Fourteen patients died during the observation period (Table 2). In the HU-R group, two patients died of AML, and the others died of infections (n = 5), vascular complications (n = 2), breast cancer (n = 1), and an unknown cause (n = 1). In the HU-I group, all three patients died of infection. The mortality at seven years was 42.5% in the HU-R group and 32.3% in the HU-I group (P = 0.06).
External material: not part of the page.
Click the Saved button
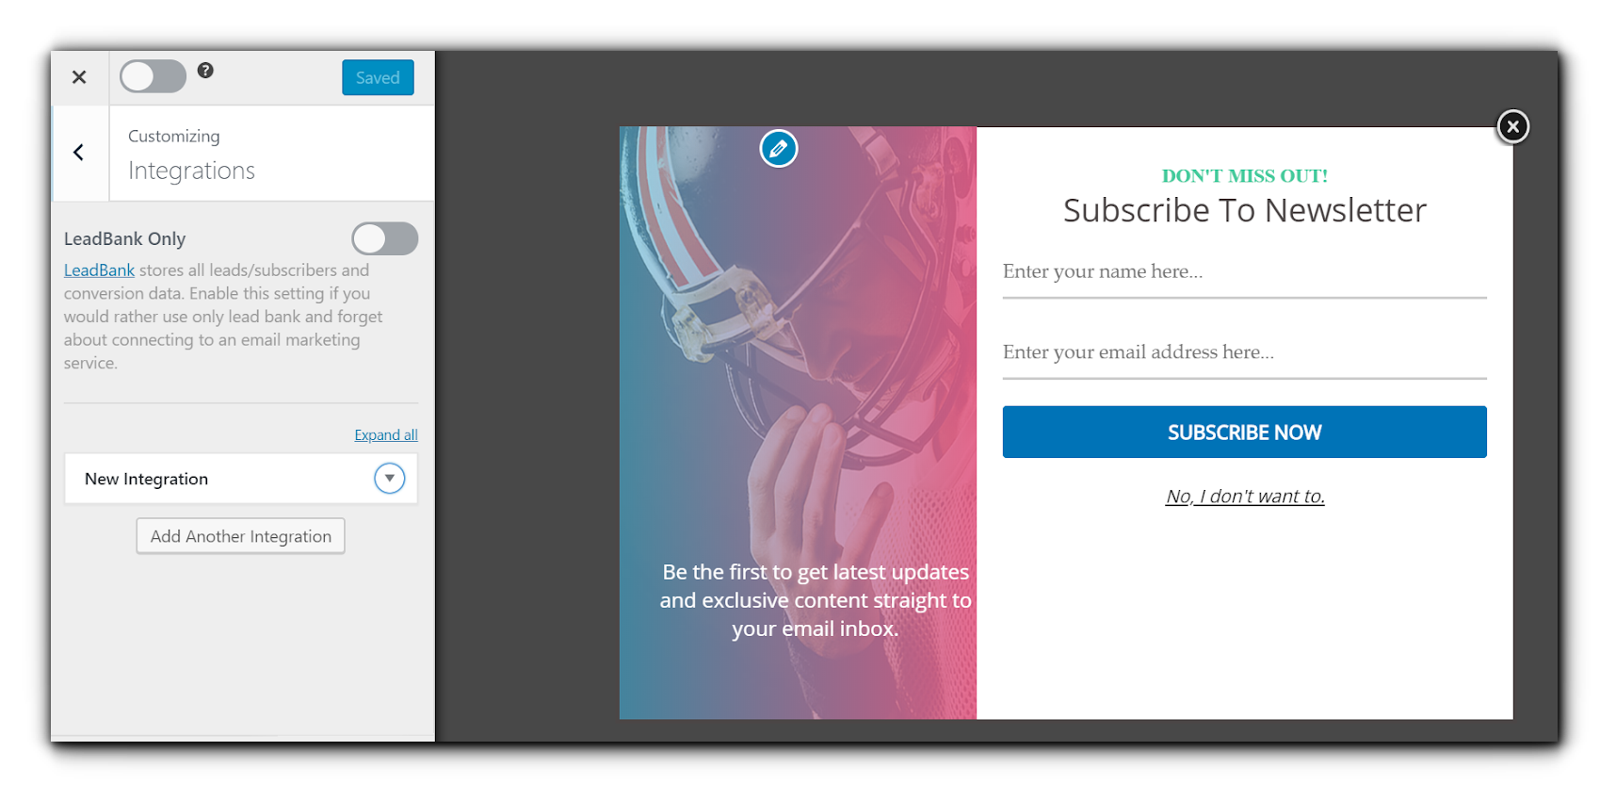Viewport: 1616px width, 800px height. (378, 78)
Predictors of thrombosis, progression, and survival

Univariate and multivariate analyses were performed to identify independent risk factors for disease progression and thrombosis after the development of HU-R/I (Table 3). HU-R was identified as an independent risk factor for disease progression (hazard ratio [HR], 5.57, 95% confidence interval [CI], 1.22–25.54, P = 0.027), while the analyses did not identify any risk factors for thrombosis.

Table 3

Risk factors for thrombosis and disease progression after development of HU-R or HU-I

Variables	Incidence of disease progression				Incidence of thrombosis
	Univariate		Multivariate		Univariate		Multivariate
	HR (95% CI)	P	HR (95% CI)	P	HR (95% CI)	P	HR (95% CI)	P
Age ≥ 65 yr (vs. < 65 yr)	1.33 (0.44–4.09)	0.615		NS	5.27 (0.61–45.50)	0.131		NS
Male (vs. female)	0.91 (0.30–2.73)	0.866		NS	1.72 (0.38–7.80)	0.480		NS
LDH, higher^a (vs. lower)	1.15 (0.36–3.67)	0.817		NS	0.39 (0.04–3.88)	0.423		NS
Cardiovascular risk factors^b ≥ 2 (vs. < 2)	1.42 (0.46–4.36)	0.537		NS	2.61 (0.52–13.11)	0.244		NS
Prior thrombosis	4.96 (1.66–14.78)	0.004		NS	1.34 (0.24–7.37)	0.737		NS
Lead time to HU-R/I, longer^c (vs. shorter)	2.239 (0.727–6.896)	0.153		NS	2.275 (0.502–10.304)	0.286		NS
HU-R (vs. HU-I)	4.76 (1.09–20.85)	0.038	5.57 (1.22–25.54)	0.027	2.33 (0.425–12.76)	0.330		NS

HR = hazard ratio, CI = confidence interval, LDH = lactate dehydrogenase, HU-R = hydroxyurea-resistance, HU-I = hydroxyurea-intolerance, NS = not significant.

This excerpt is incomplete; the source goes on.